# TASK GOAL
Within this listing, how many lines include the word "panel"? Only the number should be given.

___ DATASET RECORDS

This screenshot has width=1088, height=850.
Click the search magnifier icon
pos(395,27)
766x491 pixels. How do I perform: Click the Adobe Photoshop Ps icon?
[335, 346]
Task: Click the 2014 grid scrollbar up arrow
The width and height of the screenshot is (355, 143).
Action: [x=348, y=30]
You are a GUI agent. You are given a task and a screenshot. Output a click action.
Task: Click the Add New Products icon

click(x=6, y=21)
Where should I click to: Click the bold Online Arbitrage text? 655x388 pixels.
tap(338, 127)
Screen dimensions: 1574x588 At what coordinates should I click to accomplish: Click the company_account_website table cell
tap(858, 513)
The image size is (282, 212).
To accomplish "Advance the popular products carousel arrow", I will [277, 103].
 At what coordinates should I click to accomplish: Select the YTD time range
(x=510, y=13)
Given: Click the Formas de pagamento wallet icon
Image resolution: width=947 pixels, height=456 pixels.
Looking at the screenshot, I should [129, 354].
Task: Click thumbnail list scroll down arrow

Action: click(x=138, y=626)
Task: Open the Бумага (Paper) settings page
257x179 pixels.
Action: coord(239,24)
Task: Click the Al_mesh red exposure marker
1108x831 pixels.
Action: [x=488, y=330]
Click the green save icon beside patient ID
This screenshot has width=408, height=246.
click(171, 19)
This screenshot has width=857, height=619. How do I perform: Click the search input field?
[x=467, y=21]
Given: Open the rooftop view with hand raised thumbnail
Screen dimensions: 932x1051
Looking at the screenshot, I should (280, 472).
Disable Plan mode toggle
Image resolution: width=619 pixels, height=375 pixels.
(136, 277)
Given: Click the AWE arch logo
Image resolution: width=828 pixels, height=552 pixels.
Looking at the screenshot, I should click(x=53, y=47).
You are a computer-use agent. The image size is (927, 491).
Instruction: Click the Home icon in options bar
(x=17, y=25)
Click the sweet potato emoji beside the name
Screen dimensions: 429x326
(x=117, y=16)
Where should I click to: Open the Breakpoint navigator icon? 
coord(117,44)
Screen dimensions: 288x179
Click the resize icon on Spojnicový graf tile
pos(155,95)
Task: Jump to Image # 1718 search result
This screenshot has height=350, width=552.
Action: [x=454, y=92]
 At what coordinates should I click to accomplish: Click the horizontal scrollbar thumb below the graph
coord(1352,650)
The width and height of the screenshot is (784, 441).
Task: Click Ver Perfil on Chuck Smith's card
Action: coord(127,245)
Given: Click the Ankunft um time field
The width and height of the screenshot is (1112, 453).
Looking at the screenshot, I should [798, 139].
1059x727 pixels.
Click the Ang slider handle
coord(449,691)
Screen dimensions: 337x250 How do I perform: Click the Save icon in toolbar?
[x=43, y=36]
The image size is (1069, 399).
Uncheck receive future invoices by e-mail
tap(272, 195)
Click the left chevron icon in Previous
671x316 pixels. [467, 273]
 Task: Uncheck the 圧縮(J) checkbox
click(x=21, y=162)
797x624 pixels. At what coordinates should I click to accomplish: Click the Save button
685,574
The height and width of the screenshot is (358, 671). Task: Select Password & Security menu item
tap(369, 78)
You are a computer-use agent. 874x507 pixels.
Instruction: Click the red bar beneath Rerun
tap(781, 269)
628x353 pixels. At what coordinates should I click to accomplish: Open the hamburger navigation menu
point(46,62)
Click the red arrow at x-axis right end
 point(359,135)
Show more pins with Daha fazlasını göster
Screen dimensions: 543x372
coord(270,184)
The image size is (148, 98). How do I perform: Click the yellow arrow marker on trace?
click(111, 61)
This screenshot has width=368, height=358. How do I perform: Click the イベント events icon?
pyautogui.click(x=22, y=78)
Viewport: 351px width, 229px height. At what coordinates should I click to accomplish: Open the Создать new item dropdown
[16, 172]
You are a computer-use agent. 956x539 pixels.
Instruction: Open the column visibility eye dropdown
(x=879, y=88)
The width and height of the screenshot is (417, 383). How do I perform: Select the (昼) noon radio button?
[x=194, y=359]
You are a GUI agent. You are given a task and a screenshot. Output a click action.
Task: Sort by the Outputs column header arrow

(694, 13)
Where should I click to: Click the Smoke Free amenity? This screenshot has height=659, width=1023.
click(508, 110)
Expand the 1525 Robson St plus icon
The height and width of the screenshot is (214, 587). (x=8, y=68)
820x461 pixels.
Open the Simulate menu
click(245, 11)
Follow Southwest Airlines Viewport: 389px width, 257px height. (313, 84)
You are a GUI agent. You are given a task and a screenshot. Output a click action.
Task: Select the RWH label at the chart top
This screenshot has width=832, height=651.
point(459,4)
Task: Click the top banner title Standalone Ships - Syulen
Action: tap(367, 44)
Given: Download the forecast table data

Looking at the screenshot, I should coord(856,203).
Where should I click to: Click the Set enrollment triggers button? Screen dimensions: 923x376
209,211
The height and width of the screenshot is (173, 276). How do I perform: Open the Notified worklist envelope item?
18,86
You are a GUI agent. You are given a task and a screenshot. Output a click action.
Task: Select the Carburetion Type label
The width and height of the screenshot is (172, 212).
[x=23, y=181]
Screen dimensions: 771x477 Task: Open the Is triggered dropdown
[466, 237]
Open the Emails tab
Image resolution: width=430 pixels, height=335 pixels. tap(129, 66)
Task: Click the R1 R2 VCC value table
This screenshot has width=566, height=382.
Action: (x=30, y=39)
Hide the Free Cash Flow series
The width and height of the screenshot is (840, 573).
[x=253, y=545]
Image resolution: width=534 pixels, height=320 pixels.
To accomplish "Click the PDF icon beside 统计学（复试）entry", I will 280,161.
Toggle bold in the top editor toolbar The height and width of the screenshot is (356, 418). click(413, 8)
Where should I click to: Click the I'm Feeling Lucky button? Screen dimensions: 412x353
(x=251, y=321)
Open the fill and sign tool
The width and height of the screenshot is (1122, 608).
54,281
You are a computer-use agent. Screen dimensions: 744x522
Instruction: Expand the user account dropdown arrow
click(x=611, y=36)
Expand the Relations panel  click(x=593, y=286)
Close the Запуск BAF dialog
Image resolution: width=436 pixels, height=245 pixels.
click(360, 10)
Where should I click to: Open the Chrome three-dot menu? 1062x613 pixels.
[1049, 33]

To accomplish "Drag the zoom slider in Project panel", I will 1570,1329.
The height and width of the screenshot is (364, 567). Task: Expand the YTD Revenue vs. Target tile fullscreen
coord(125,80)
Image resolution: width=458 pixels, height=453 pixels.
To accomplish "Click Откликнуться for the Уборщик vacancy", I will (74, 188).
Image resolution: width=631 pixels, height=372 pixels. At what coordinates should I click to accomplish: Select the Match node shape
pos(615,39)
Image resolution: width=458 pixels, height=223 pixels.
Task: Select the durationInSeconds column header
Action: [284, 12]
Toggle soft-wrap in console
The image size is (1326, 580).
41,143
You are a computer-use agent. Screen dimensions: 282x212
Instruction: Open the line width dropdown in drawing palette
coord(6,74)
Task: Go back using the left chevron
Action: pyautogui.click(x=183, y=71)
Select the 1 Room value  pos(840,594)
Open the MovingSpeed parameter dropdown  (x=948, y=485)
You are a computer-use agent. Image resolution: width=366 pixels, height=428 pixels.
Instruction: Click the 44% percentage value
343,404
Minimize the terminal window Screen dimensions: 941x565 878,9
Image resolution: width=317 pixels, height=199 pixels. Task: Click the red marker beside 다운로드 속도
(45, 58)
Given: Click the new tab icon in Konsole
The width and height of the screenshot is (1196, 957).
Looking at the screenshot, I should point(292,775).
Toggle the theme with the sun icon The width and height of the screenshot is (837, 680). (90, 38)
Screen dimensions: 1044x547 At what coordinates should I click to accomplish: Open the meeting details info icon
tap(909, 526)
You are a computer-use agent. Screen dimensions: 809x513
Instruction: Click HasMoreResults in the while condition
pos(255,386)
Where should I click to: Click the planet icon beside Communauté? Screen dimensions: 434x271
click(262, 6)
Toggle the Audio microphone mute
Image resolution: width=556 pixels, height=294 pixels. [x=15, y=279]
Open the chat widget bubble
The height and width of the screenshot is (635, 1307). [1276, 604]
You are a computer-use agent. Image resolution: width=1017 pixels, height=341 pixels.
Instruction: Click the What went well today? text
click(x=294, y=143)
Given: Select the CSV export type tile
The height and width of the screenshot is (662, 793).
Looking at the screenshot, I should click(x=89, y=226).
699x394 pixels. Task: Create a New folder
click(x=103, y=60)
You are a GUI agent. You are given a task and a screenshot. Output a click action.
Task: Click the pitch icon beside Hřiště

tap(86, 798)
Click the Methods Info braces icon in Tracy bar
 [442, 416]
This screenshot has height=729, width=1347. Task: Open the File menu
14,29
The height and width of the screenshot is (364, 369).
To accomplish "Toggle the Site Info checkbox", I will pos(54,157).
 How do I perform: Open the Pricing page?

______

# REPLY
2